Technologie

Des mini-robots inspirés des abeilles et des fourmis s’auto-organisent

S’inspirant d’insectes comme les abeilles et les fourmis, des chercheurs américains ont créé plus d’un millier de mini-robots capables de communiquer entre eux pour se rassembler et créer ensemble des formes comme des étoiles, sans aucune intervention humaine

Ces robots, baptisés Kilobots, sont munis de petits moteurs à vibrations qui leur permettent de se déplacer en glissant, ainsi que d’un système de communication à infrarouge, précisent leurs créateurs, dont Radhika Nagpal, professeur d’informatique à l’Institut Wyss de l’Université Harvard, principal auteur des travaux publiés jeudi dans la revue américaine Science.
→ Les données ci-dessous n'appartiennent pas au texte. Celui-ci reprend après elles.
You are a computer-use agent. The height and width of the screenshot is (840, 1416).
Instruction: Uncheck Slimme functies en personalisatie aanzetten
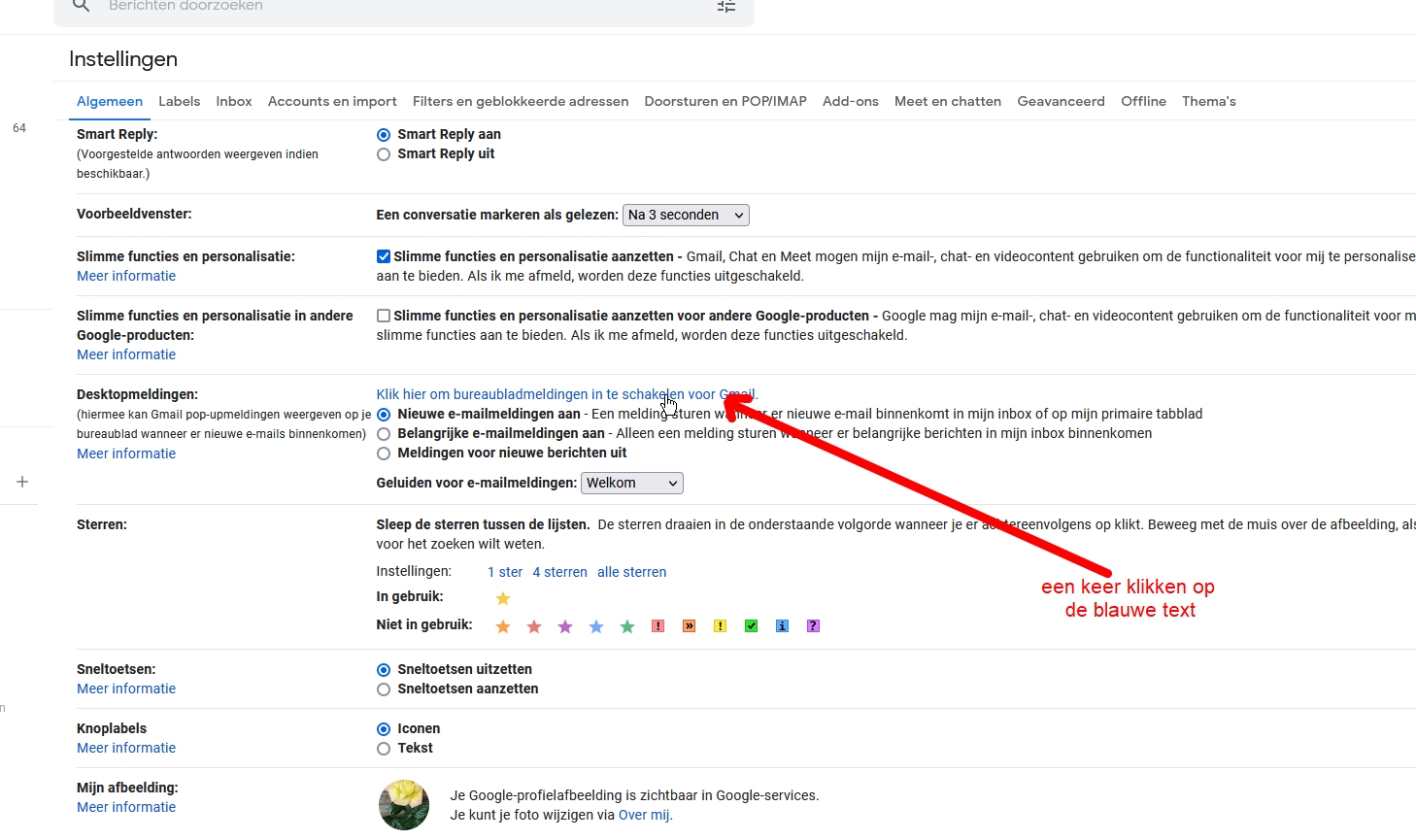[384, 257]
Grâce à un programme informatique qui simule trois comportements collectifs de base, ces 1024 Kilobots sont capables d’interagir avec leurs voisins pour s’informer de leur mouvement.

Bien qu’ils fassent encore quelques erreurs en se rassemblant pour donner naissance à des formes comme une étoile ou des lettres, ils ne renoncent jamais à leur tâche.

Ces chercheurs estiment que des programmes plus avancés pourraient permettre à ces essaims de robots de se réorganiser en cas de dommage étendu à la structure qu’ils forment ou de s’attacher les uns aux autres, à l’instar des ponts que les fourmis forment avec leurs corps au-dessus de l’eau.

«Nous nous inspirons surtout de systèmes dans lesquels les individus sont capables de s’auto-assembler pour régler des problèmes», explique Radhika Nagpal.

Son groupe de recherche avait dévoilé en février dernier des robots bâtisseurs capables de fonctionner de façon autonome et de réaliser des constructions complexes qui s’inspiraient des termites.

Comme ces insectes, ces robots peuvent transporter des briques, construire des escaliers avant de les gravir pour ajouter des éléments de construction à une structure.

Ils obéissent à des instructions de base simples pour exécuter un projet de construction de façon indépendante, exactement comme les termites.

Ils avaient présenté cette avancée en robotique à la conférence annuelle de l’American Association for the Advancement of Science (AAAS).